Logo Questions Linux Laravel Mysql Ubuntu Git Menu
 

EOF reached before end of file

Tags:

c

linux

scanf

I'm making a program for school where I have a multiprocess program where each process reads a portion of a file and they work together to count the number of words in the file. I'm having an issue where if there are more than 2 processes, then all of the processes read EOF from the file before they've read their portion of the file.

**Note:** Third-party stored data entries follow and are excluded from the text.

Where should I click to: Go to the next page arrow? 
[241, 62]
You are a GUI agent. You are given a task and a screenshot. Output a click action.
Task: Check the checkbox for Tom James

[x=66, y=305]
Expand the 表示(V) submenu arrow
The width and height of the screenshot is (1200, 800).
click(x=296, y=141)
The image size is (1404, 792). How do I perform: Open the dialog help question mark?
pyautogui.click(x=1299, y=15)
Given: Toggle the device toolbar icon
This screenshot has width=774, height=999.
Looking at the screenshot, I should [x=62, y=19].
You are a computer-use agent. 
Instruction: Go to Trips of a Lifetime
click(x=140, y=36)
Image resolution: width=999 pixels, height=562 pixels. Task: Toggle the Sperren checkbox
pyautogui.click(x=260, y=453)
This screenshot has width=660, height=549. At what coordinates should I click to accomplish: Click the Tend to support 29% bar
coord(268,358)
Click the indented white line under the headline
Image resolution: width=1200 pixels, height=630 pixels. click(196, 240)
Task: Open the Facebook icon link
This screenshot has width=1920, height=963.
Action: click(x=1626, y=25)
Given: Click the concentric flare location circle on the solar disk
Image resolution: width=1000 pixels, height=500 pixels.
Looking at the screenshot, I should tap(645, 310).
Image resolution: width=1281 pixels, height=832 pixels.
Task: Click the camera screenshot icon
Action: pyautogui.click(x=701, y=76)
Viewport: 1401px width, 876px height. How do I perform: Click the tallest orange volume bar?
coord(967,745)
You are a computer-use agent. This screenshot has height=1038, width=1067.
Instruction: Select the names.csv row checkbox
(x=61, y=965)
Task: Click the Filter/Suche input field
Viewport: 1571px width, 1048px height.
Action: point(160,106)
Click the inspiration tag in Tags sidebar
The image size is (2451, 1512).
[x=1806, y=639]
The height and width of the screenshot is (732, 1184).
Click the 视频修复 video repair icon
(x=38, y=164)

Here's the relevant code:

#include <stdio.h>
#include <stdlib.h>
#include <unistd.h>
#include <errno.h>

int main(int argc, char *argv[]) {

    FILE *input_textfile = NULL;
    char input_word[1024];
    int num_processes = 0;
    int proc_num = 0; //The index of this process (used after forking)
    long file_size = -1;

    input_textfile = fopen(argv[1], "r");
    num_processes = atoi(argv[2]);

    //...Normally error checking would go here

    if (num_processes > 1) {

        //...create space for pipes

        for (proc_num = 0; proc_num < num_processes - 1; proc_num++) {

            //...create pipes

            pid_t proc = fork();

            if (proc == -1) {
                fprintf(stderr,"Could not fork process index %d", proc_num);
                perror("");
                return 1;
            } else if (proc == 0) {
                break;
            }

            //...link up the pipes
        }
    }

    //This code taken from http://stackoverflow.com/questions/238603/how-can-i-get-a-files-size-in-c
    //Interestingly, it also fixes a bug we had where the child would start reading at an unpredictable place
    //No idea why, but apparently the offset wasn't guarenteed to start at 0 for some reason
    fseek(input_textfile, 0L, SEEK_END);
    file_size = ftell(input_textfile);
    fseek(input_textfile, proc_num * (1.0 * file_size / num_processes), 0);

    //read all words from the file and add them to the linked list
    if (file_size != 0) {

        //Explaination of this mess of a while loop:
        //  if we're a child process (proc_num < num_processes - 1), then loop until we make it to where the next
        //  process would start (the ftell part)
        //  if we're the parent (proc_num == num_processes - 1), loop until we reach the end of the file
        while ((proc_num < num_processes - 1 && ftell(input_textfile) < (proc_num + 1) * (1.0 * file_size / num_processes))
                || (proc_num == num_processes - 1 && ftell(input_textfile) < file_size)){
            int res = fscanf(input_textfile, "%s", input_word);

            if (res == 1) {
                //count the word
            } else if (res == EOF && errno != 0) {
                perror("Error reading file: ");
                exit(1);
            } else if (res == EOF && ftell(input_textfile) < file_size) {
                printf("Process %d found unexpected EOF at %ld.\n", proc_num, ftell(input_textfile));
                exit(1);
            } else if (res == EOF && feof(input_textfile)){
                continue;
            } else {
                printf("Scanf returned unexpected value: %d\n", res);
                exit(1);
            }
        }
    }

    //don't get here anyway, so no point in closing files and whatnot

    return 0;
}

Output when running the file with 3 processes:

All files opened successfully
Process 2 found unexpected EOF at 1323008.
Process 1 found unexpected EOF at 823849.
Process 0 found unexpected EOF at 331776.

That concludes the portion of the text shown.